--- Source data Enclosed Below ---

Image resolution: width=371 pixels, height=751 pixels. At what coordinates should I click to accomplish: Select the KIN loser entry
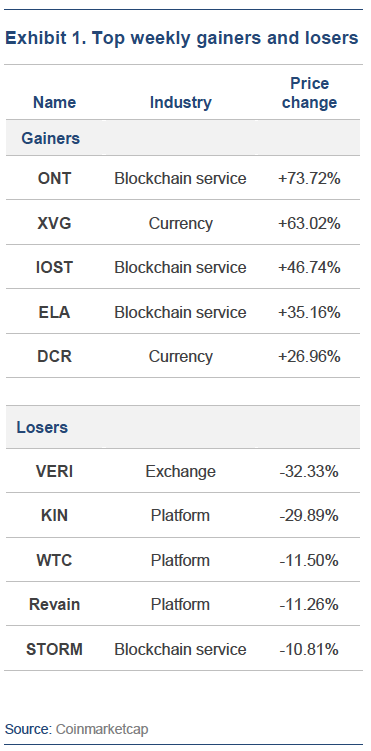pos(54,516)
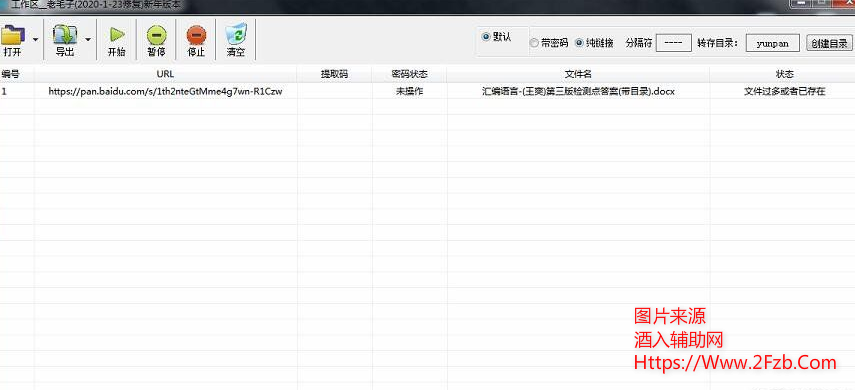This screenshot has width=855, height=390.
Task: Stop the task with the 停止 icon
Action: (196, 35)
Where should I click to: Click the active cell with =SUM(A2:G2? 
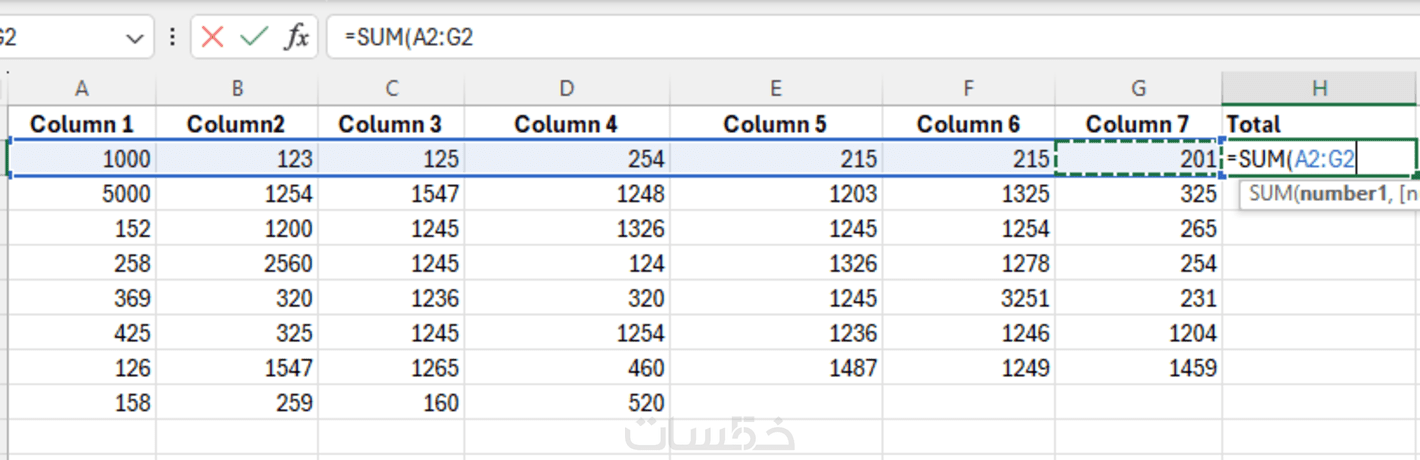tap(1319, 158)
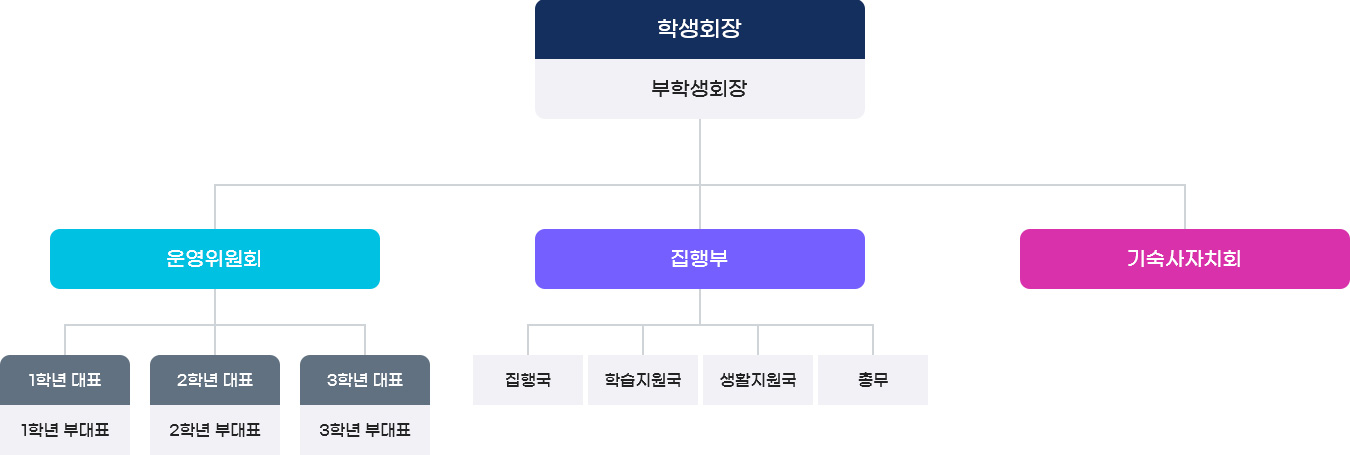Screen dimensions: 1350x455
Task: Click the 1학년 부대표 cell
Action: tap(65, 431)
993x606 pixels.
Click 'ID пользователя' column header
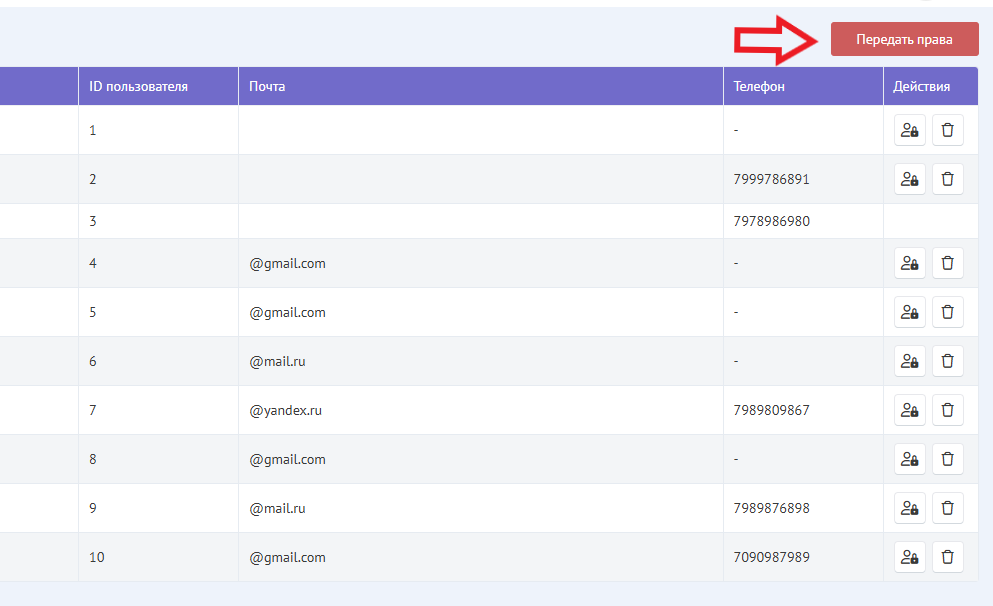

--- End of Enclosed Source data ---

* [Problem to solve] Your copy should hold exactly the lines from the one that contains "Where should I" through the final line of the data, both ends included, and no pictures.

* [Task output]
Where should I click to: Click the active cell with =SUM(A2:G2? 
tap(1319, 158)
Screen dimensions: 1350x455
Task: Click the 1학년 부대표 cell
Action: tap(65, 431)
993x606 pixels.
Click 'ID пользователя' column header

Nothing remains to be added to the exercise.